Suzuki cites securities firms’ estimates that each factor will during 2105 add 5% to listed company profits, together boosting earnings 10%. In 2014 the average net income per share of Nikkei 225 companies was some 1,200 yen, which at a 15 times price-earnings multiple becomes a 18,000 yen Nikkei 225 index (the Nikkei average closed today, the first day of trading at 17,408, down 42 yen from its 2014 yearend close.).
The 10% boost from the cheaper yen and cheaper oil would elevate per share profits to some 1,300 yen against which a 15 time multiple would yield a Nikkei 225 average index of 19,500.
A second reason for optimism is differential U.S.-Japan monetary policy. Suzuki joins the market consensus on “the possibility” that the Fed will begin raising U.S. interest rates in July-September 2015. By contrast, cheaper oil is being blamed by the Bank of Japan (BoJ)’s governor Kuroda Haruhiko for the failure so far of his “quantitative and qualitative easing” monetary policy to achieve his 2% inflation target.
With cheap or even cheaper oil in prospect for the rest of the year, a “third wave” of ramped up monetary stimulus is “a possibility” in the third quarter or so, suggests Suzuki, which would almost certainly further push down the yen, and boost stocks.
(Tellingly, a drop to 225 yen—i.e., only some 5 yen from the current level—is the number Suzuki gives in the event of a new burst of BoJ stimulus. He seems at pains to downplay the risk of a drastic yen drop as the market reacts to further, historically unprecedented BoJ experimentation, the ultimate consequences—and collateral effects—of which are unknowable., and could easily be negative, perhaps disastrously negative, for stocks.)
The third (and most convincing) factor in Suzuki’s upbeat analysis is “supply and demand.” “This year there will be extraordinarily numerous buyers,” he avers, including, importantly, the Government Pension Investment Fund (see sidebar for details) that will be deploying some JPY 3 trillion into exchange trades securities.

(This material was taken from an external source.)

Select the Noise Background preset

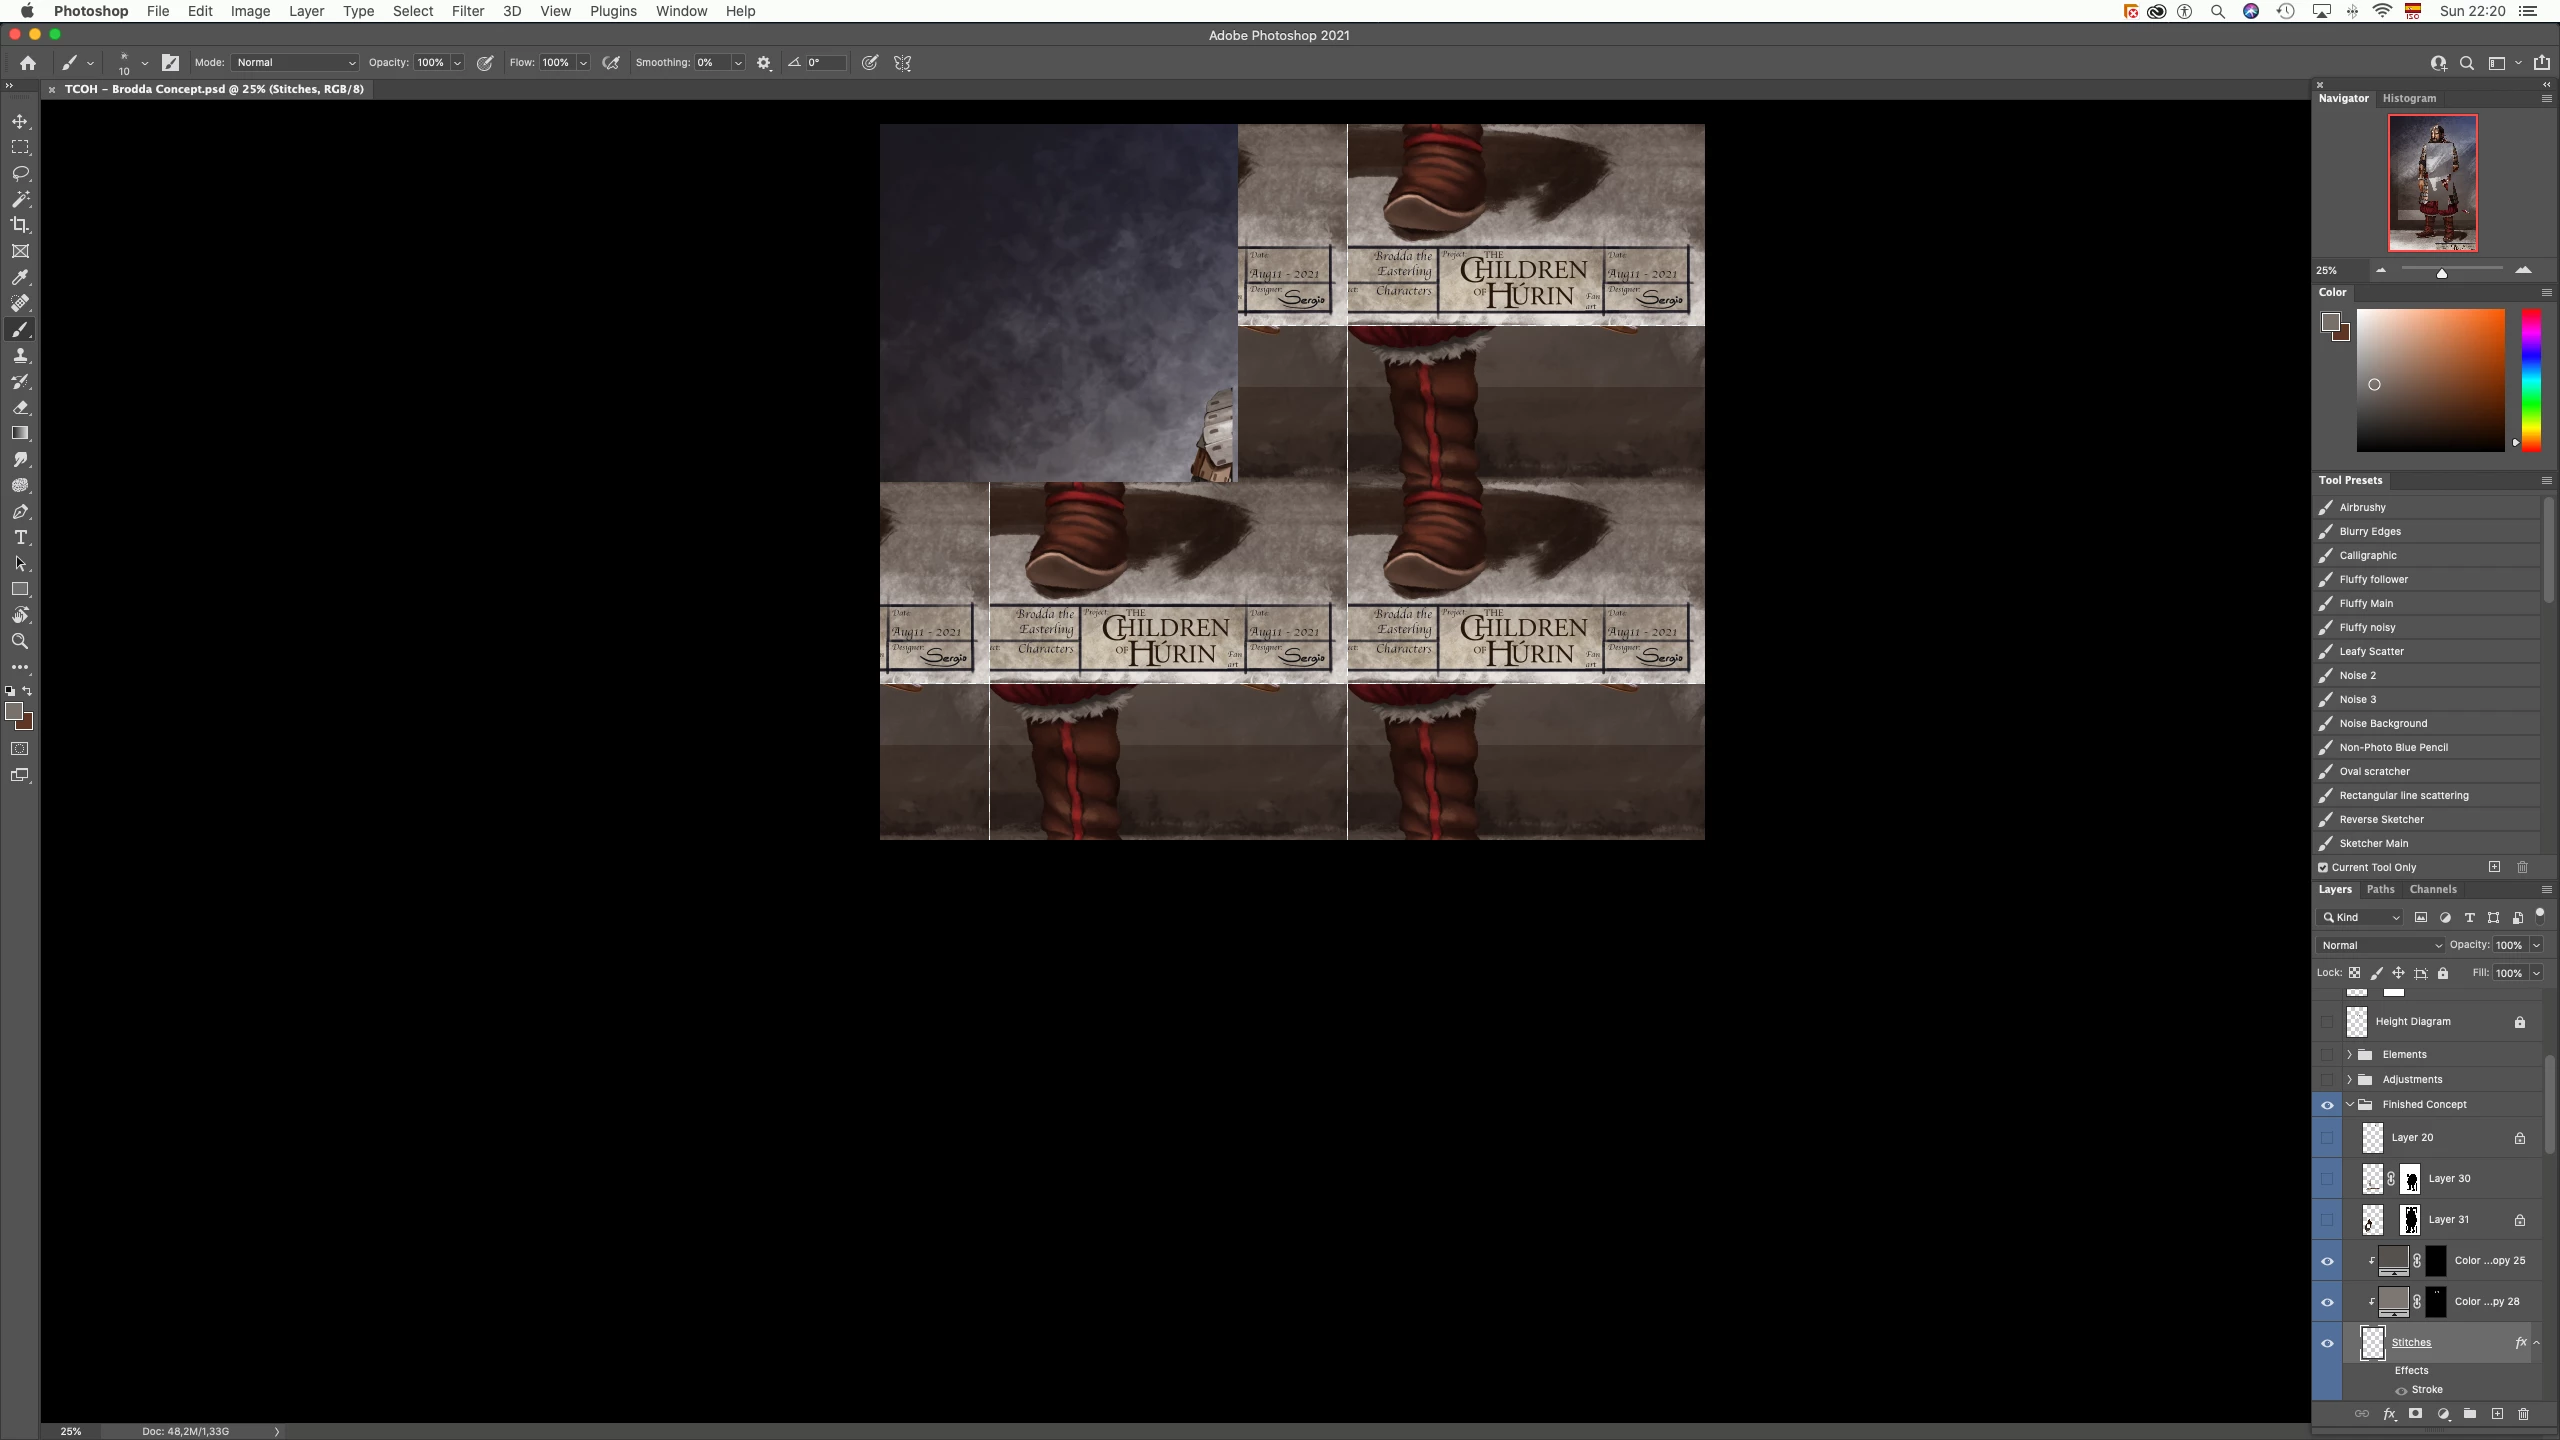pyautogui.click(x=2383, y=723)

The BoJ will also be buying JPY 3 trillion in ETFs. (Market rumor is that BoJ is buying an ETF tied to the newly launched JPX Nikkei 400 Index of high ROE stocks.) Foreign investors are also expected to be net buyers at the level of JPY 3 trillion.
Japanese retail investors are expected to be increasingly active, not least in 401K-like NISA investment accounts—now totaling more than eight million–that were inaugurated in 2014. In addition, listed companies stock buy-backs which were conducted at a level of JPY 4 trillion in 2014 are expected to continue at that level in 2015.
Having laid out such a rosy scenario, Suzuki appropriately introduces some “worrying factors” that could disturb or derail it. Most likely to negatively impact the market would be some sudden disturbance or crisis overseas, most probably from Russia or, the perennial worry, China.
What do I think of Suzuki’s scenario? While I am not selling my Japanese stocks, my sense is that most of the positive effects and expectations he mentions are priced in the market, most evidently in fairly rich price-earnings ratios.
As I related in my last post, at 2014 closing figures, the price-to-book of Nikkei 225 company shares was 1.4 times, the consolidated reporting price-earnings multiple 15.96 times, and the dividend yield 1.37%. For TSE first section stocks the PBR was 1.43 times, the consolidated reporting PER 16.94 times, the EPS yield 5.9% and the dividend yield 1.52%.
Not that I do not see any opportunities. Cross-cutting yen exchange rate and oil price movements have cast a pall on otherwise fundamentally strong sogo shosha like Mitsubishi Corporation (NASDAQ: MSBHY) which carries a price-to-book of .70 times and a forward PER of 8.88 times.
Still, my relative caution is a contrarian view. Most analysts seem to agree with Nikkei’s Suzuki that 2015 will be another good year for Japanese stocks. But they are talking about Japanese yen returns.